Find the real solutions, if any, of the following equation. Use the quadratic formula. \( \frac{2}{9} x^{2}-x=\frac{1}{9} \) Select the correct choice below and, if necessary, fill in the answer box to complete your answer. A. The solution set is \( \} \) (Simplify your answer, including any radicals. Use integers or fractions for any numbers in the expression. Use a comma to separate answers as needed.) B. The solution is not a real number.
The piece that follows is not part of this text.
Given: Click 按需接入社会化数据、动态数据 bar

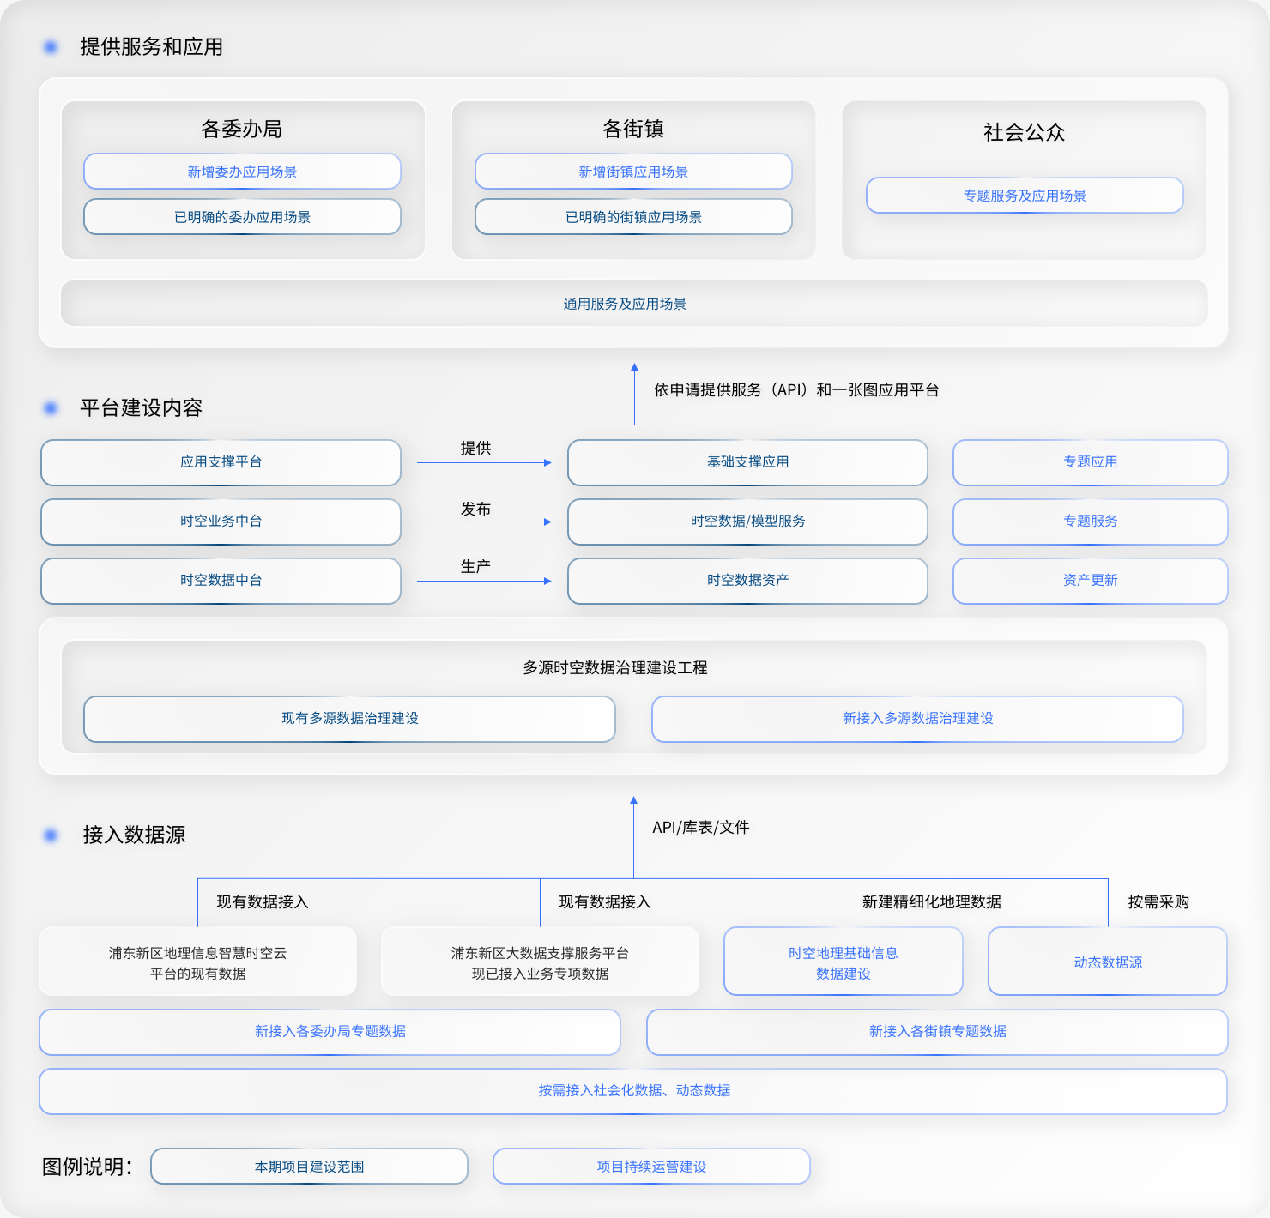Looking at the screenshot, I should tap(633, 1091).
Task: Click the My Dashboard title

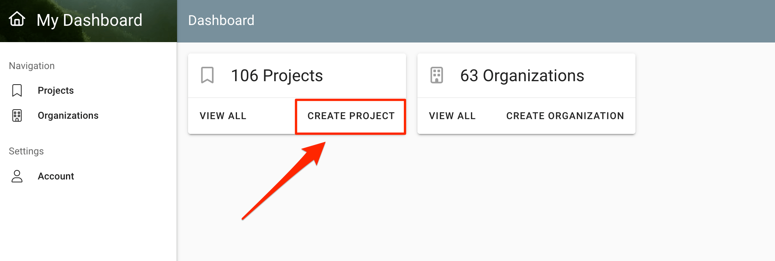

First, let's rearrange the equation to the standard quadratic form by bringing all terms to one side: \[ \frac{2}{9} x^{2} - x - \frac{1}{9} = 0 \] Now, we can utilize the quadratic formula, which is: \[ x = \frac{-b \pm \sqrt{b^{2} - 4ac}}{2a} \] Here, \(a = \frac{2}{9}\), \(b = -1\), and \(c = -\frac{1}{9}\). Plugging in these values, we first calculate the discriminant (\(b^2 - 4ac\)): \[ b^{2} = (-1)^{2} = 1 \] \[ 4ac = 4 \cdot \frac{2}{9} \cdot -\frac{1}{9} = -\frac{8}{81} \] Thus, the discriminant is: \[ 1 - \left(-\frac{8}{81}\right) = 1 + \frac{8}{81} = \frac{81}{81} + \frac{8}{81} = \frac{89}{81} \] Since the discriminant is positive (\(\frac{89}{81} > 0\)), we have two distinct real solutions. Now, substituting everything into our quadratic formula gives: \[ x = \frac{-(-1) \pm \sqrt{\frac{89}{81}}}{2 \cdot \frac{2}{9}} = \frac{1 \pm \frac{\sqrt{89}}{9}}{\frac{4}{9}} = \frac{9(1 \pm \sqrt{89})}{4} \] So the two solutions are: \[ x = \frac{9(1 + \sqrt{89})}{4}, \quad x = \frac{9(1 - \sqrt{89})}{4} \] Thus, your answer is: The solution set is \( \left\{ \frac{9(1 + \sqrt{89})}{4}, \frac{9(1 - \sqrt{89})}{4} \right\} \)